İslâm peygamberi, peygamberimiz Hz. Muhammed’in 63
yıllık yaşamı mucizevi olaylarla bezeli destansı bir yaşamdır. Peygamberlik
görevi verilinceye kadarki davranışlarıyla tüm insanlığa örnek olacak
niteliktedir. Dürüst, sözüne güvenilir, alçak gönüllü, hiç ama hiç yalan
söylemeyen nice nice insanı özelliklerin tümünü kişiliğinde barındıran örnek
bir insan. Daha sonra, “Oku” emriyle başlayan kutsal görevin tüm âlemleri
yaratan Ulu Allah tarafından kendisine verilmesi.
Ne kadar
ulvi ve çetin bir görev. İnsanları yeni bir dine davet edeceksin. Onların
toplumsal statülerini değiştirmeye niyetleneceksin… Ve yalnızsın. Sadece
Allah’a güveniyorsun. Peygamberimiz insanın dayanma gücünün üstünde tüm
zorluklara göğüs gererek tek başına başladığı dinimiz İslam’ı yayma görevini
utkularla süsleyerek hayli yol alır.
Bedir,
Uhut ve Hendek Savaşları yaşanır. Gün gün inananların sayısı artar dağların
doruklarından kopup giderek büyüyen çığ örneği gibi. Medine şehri küçük bir İslam
devletine dönüşür. Peygamberimiz bu kez çağın büyük devlet başkanlarına
mektuplar yazarak onları Hak Dini İslam’a davet eder. “Elçiye zevâl olmaz”
usulünce elçiler görevlerini yapar geri dönerler. Fakat Bûsra emirine giden
Haris bin Umeyr Mute’ye vardığında emir Şurahbil bin Amr tarafından şehit
edilir. Peygamberimiz olaya çok üzülür. Olay üzücü olduğu kadar Müslümanlık
inancını hiçe sayma, Müslümanları aşağılama… anlamı taşımakta.
Peygamberimiz
olay üzerine 3000 kişilik bir ordu toplayıp orduya sefer emri verir. Orduya Hz
Zeyd’i kumandan tayın edip sancağı O’na teslim eder. Zeyd şehit olursa bu kez
sancağın Cafer’e verilmesini, Cafer de şehit olursa bu kez de sancağı Abdullah
bin Revâha verilmesini buyurur. Abdullah da şehit olursa bu kez sancağı ve kumandanlığın
başka bir sahabeye verilmesini emreder. Ordu Haris’in şehit olduğu yere kadar
gidecek. Halk İslam’a davet edilecek. Teklif kabul edilmese savaş kaçınılmaz
olacaktı.
3000
kişilik ordunun karşısına Hristiyan Araplardan oluşan 100 000 kişilik bir ordu
çıkar. İslam’ın korkusuz kahramanları kendilerinden kat be kat fazla olan
orduyla savaşa tutuşur. Maalesef, peygamberimizin bir mucize olarak söyledikleri
bir bir gerçekleşir. Sancağı taşıma görevi verilen sahabeler sıra ile şehit
düşerler…
Sancağı
bu kez sancağı ünü, cesareti ve kahramanlığı ile İslam tarihinde çok müstesna
bir yeri olan Halid bin Velid alır. Peygamberimizin savaşı izlercesine şu
sözleri söyler Medine’de: “En
sonunda sancağı Allah'ın kılıçlarından bir kılıç aldı.”
_ _ _ _ _
Görevin kapsamı:
Hz. Muhammed'in hayatını ve Mute Savaşı'nı anlatan metni kaldığı yerden devam ettirin.

Veri kümesinden kesit:
_ _ _ _ _
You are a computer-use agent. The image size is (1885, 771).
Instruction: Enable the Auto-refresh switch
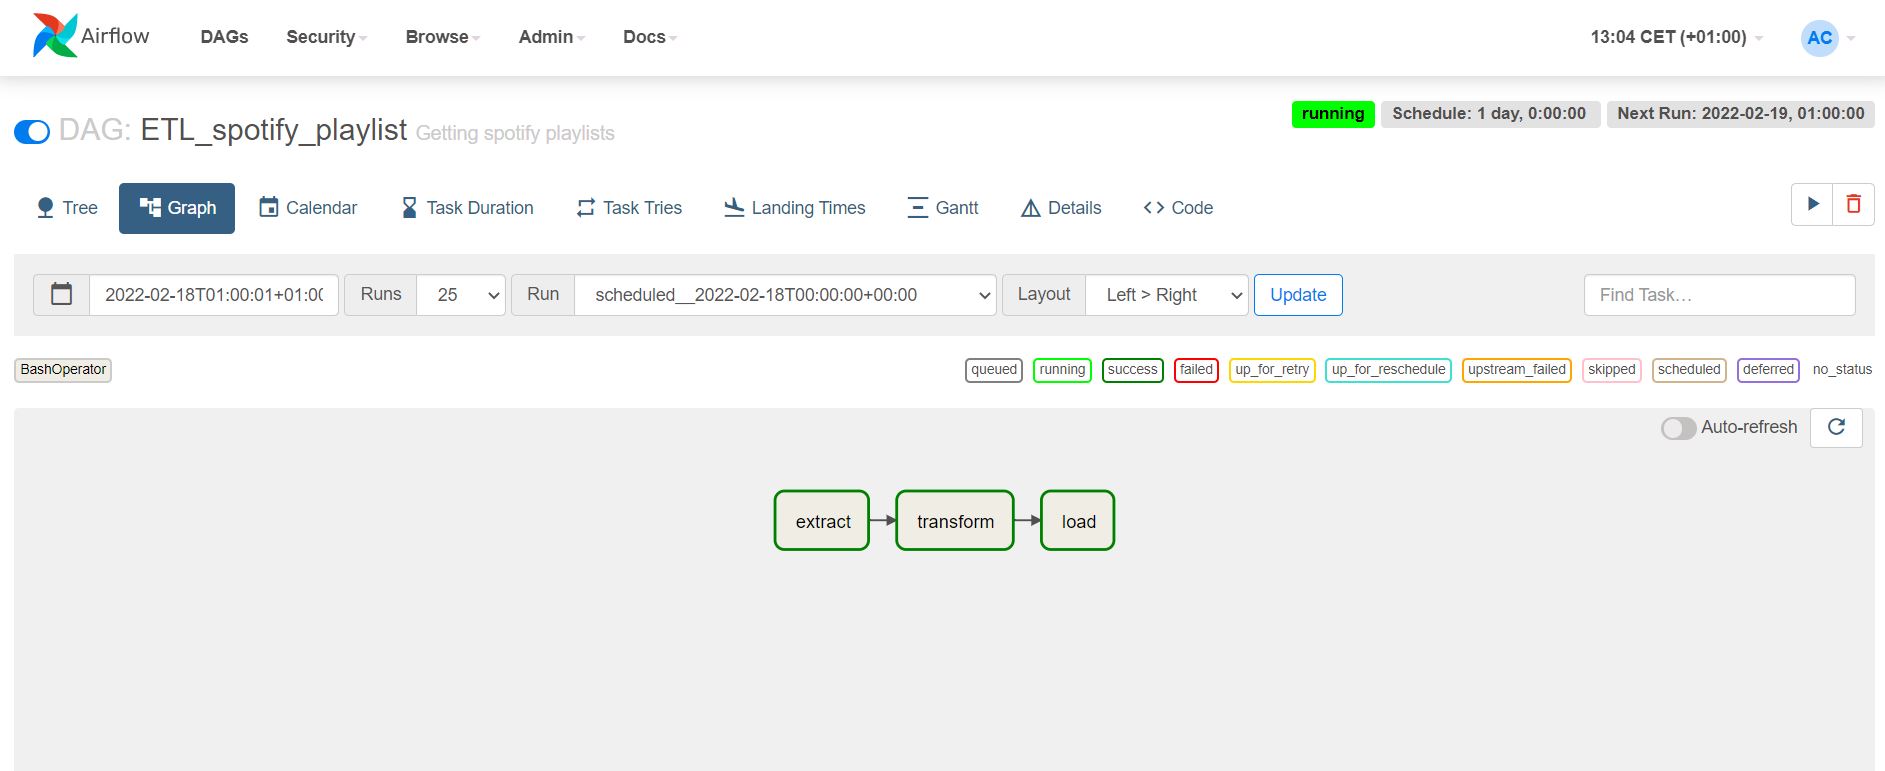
_ _ _ _ _
Beklenen yanıt:
Halit, son derece zeki ve korkusuz bir kumandandı.
Ordunun sağ cenahındaki askerleri sol cenaha, sol cenahtakileri sağ cenaha,
arkadaki askerleri öne alır. Düşman,
karşılarına yeni bir güç geldi diye sarsılır. İslâm ordusu tamamen yok olmaktan
kurtularak geri çekilir. Halid bu savaşta elinde 9 kılıç kırıldığını söyler.
Savaş hicri 8 Miladi 629 yılında cereyan eder.
Demek
ki, inanç uğruna, hak ve adalet uğruna gerçek Müslümanlar ölüme “Bir gül
bahçesine girercesine” gitmiş bir zamanlar. Hak ve adaletin kusursuzca uygulandığı
devirlerde İslâm orduları Atlas kıyılarından Çin sınırlarına kadar gidip
fetihler yapmışlar. Abbasi ve Endülüs Emevileri dönemlerinde de dünya ölçeğinde
de bilim, sanat, tıp, felsefe… gibi alanlarda büyük başarılar sağlanmış İslâm
dünyasında. Nihayet Osmanlıların kuruluş ve yükseliş dönemde de başarılar
yakalanmış. O çağlardaki diğer devletlere göre askeri ve idari, sanat gibi
alanlarda… örnek icraatlar yapılmış.
Gelelim
son çağlarda ve günümüzdeki İslâm dünyasının içler acısı hallerine. Bir kere
Arap ülkelerinde demokrasi adına yaprak kımıldamıyor. Başta birleşik devletler
olmak üzere batı devletlerinin gizli ve açıktan hegemonyası altındalar. Türk
Ulusu Çanakkale’de işgalcilere dur diyerek özgürlük ateşini harlandırdı.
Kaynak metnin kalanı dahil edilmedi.